Ridding her home of all potential weapons must be priority one. Before full darkness descended. Before she surrendered more control of herself to the primitive within.

Into her stillness came a greater storm of fear, rattling all the doors and windows of her soul.

Move, move, move.

She left the back door standing open and parked the wheeled trash can on the porch, at the threshold, where it was near enough to be convenient. She removed the lid and put it aside on the porch floor.

In the kitchen once more, she pulled open a cabinet drawer and scanned the gleaming contents: flatware. Salad forks. Dinner forks. Dinner knives. Butter knives. Also ten steak knives with wooden handles.

She didn’t touch the dangerous items. Instead, she carefully removed the safer pieces—tablespoons, teaspoons, coffee spoons— and placed them on the counter. Then she removed the drawer from the cabinet, carried it to the open door, and upended it.

Along with a set of plastic drawer dividers, a steely cascade of forks and knives clinked and jingled into the trash can. The marrow in Martie’s bones rang in sympathy with the icy sound.

She put the drawer on the kitchen floor, in a corner, out of her way. She didn’t have time to return the salvaged spoons to it and slide it back into the cabinet.

The false twilight was bleeding into true twilight. Through the open door, she could hear the first rough songs of the little winter toads that ventured forth only at night.

Another drawer. Miscellaneous culinary tools and gadgets. A bottle opener.
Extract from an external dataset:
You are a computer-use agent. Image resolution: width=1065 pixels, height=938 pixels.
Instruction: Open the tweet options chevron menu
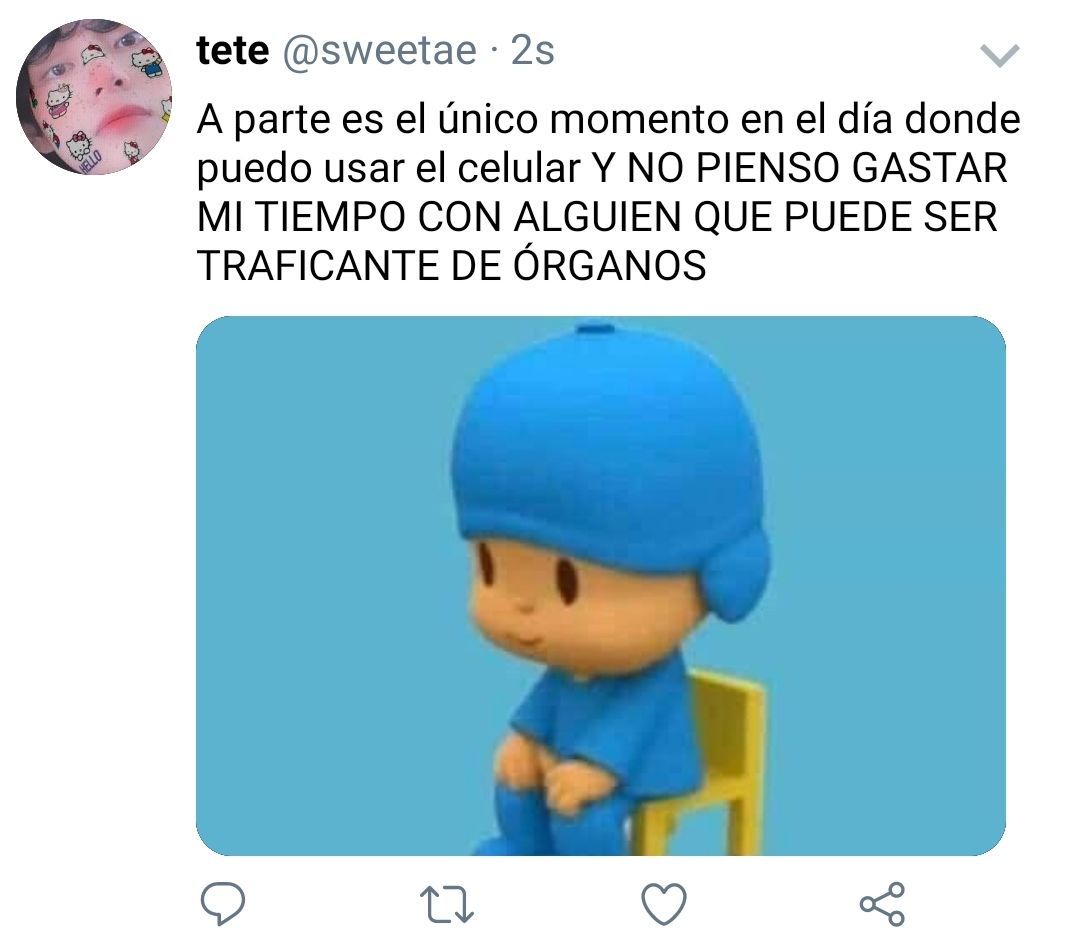(x=1000, y=56)
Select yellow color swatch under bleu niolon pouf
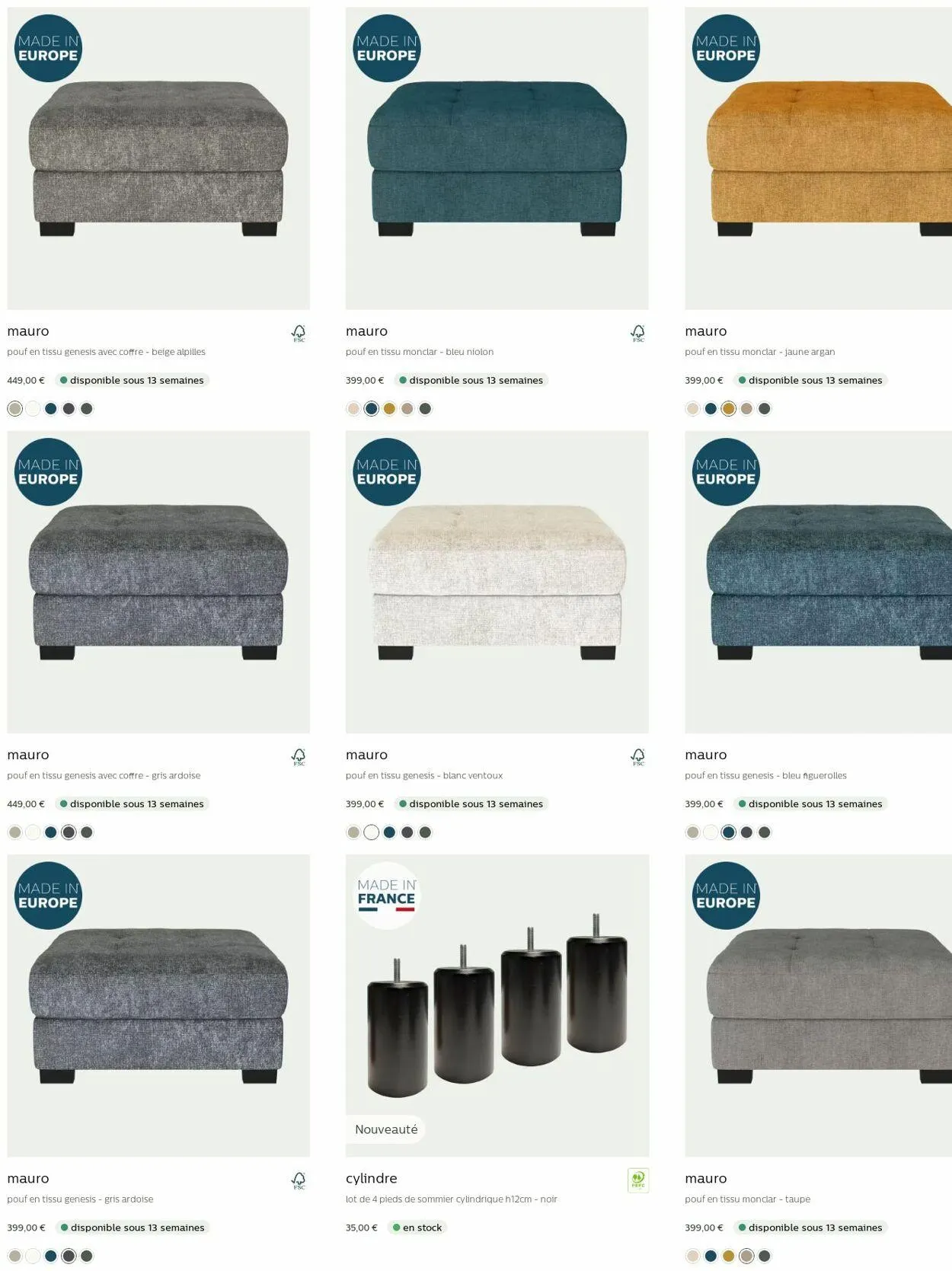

A potato peeler. A lemon-peel shaver. A wicked-looking spikelike meat thermometer. A small meat-tenderizing hammer. A corkscrew. Miniature yellow-plastic ears of corn with two sharp pins protruding from one end, which could be jammed into a cob to make fresh corn easier to eat.

She was astonished by the number and variety of common household items that could also serve as weapons. On his way to an inquisition, any torturer would feel well prepared if his kit contained nothing more than the items now before Martie’s eyes.

The drawer also contained large plastic clips for bags of potato chips, measuring spoons, measuring cups, a melon scoop, a few rubber spatulas, wire whisks, and other items that didn’t look as if they would be lethal even in the possession of the cleverest of homicidal sociopaths.

Hesitantly, she reached into the drawer, intending to sort the dangerous items from the harmless things, but at once she snatched her hand back. She wasn’t willing to trust herself with the task.

“This is crazy, this is totally nuts,” she said, and her voice was so torqued by fear and by despair that she barely recognized it as her own.

She dumped the entire collection of gadgets into the trash can. She put the second empty drawer atop the first, in the corner.

Dusty, where the hell are you? I need you. I need you. Come home, please, come home.

Because she had to keep moving to avoid being paralyzed by fear, she found the courage to open a third drawer. Several big serving forks. Meat forks. An electric carving knife.